SAÚDE | Peritos defendem que hospitais devem ter uma consulta não programada para casos que não são verdadeiras urgências

SAÚDE | Peritos defendem que hospitais devem ter uma consulta não programada para casos que não são verdadeiras urgências

30/11/2019 0 Por Carlos Joaquim

Os hospitais devem ter uma consulta não programada para casos que não são verdadeiras urgências, propõe um grupo de trabalho criado pelo Governo, sugerindo que doentes triados com azul ou verde sejam encaminhados da urgência para outros serviços.

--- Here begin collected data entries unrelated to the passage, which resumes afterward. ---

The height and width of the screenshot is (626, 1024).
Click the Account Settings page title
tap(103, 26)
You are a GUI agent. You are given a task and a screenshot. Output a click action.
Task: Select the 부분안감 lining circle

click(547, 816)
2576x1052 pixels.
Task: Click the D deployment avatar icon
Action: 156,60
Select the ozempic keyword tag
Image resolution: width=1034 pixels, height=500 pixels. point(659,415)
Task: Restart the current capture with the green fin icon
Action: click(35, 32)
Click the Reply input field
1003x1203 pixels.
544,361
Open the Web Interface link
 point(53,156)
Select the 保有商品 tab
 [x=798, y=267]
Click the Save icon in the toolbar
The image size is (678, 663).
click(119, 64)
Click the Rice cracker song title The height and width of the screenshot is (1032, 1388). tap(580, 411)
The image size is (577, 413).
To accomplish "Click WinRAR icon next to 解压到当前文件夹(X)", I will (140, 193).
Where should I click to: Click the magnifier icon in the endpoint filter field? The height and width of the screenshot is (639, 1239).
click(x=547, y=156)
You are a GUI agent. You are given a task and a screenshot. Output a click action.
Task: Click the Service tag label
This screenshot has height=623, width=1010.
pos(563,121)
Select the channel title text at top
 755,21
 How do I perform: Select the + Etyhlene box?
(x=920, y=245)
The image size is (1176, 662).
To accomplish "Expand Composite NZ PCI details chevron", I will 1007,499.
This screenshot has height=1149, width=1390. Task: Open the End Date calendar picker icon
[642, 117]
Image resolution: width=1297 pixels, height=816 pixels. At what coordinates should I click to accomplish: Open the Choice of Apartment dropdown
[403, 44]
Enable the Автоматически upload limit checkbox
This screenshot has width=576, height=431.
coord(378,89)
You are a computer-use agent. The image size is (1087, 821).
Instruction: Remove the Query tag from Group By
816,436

O grupo de trabalho nomeado pelo Ministério da Saúde para propor melhorias no funcionamento das urgências recomenda ainda que o centro de contacto e linha telefónica SNS 24 possam agendar eletronicamente consultas nos centros de saúde em 24 horas nos casos de doença aguda não urgente.
Os centros de saúde devem também estabilizar o horário e local de atendimentos urgentes ou não programados, para que o utente saiba onde e quando pode dirigir-se aos cuidados de saúde primários.
Partindo do diagnóstico de urgências hospitalares com demasiada procura inadequada, o relatório sugere a criação de uma “consulta aberta do serviço de urgência”. Seria uma consulta não programada e disponível em horário alargado, mas fora do ambiente da urgência.
A ideia, segundo o documento, é ter um “melhor aproveitamento do ambulatório”, com hospitais de dia, consulta aberta e vagas para urgências nas consultas hospitalares.
O relatório sugere que todos os dias os hospitais tenham um período de consulta aberta hospitalar, que podia ser realizado por médicos que já estão dispensados de realizar serviço de urgência (o que acontece a partir dos 55 ou 50 anos, caso de trate de urgência diurna ou noturna).
É ainda recomendado que os doentes triados nas urgências com prioridade pouco urgente ou não urgente (pulseiras verde e azul) pudessem ser encaminhados para consultas em local alternativo no mesmo dia.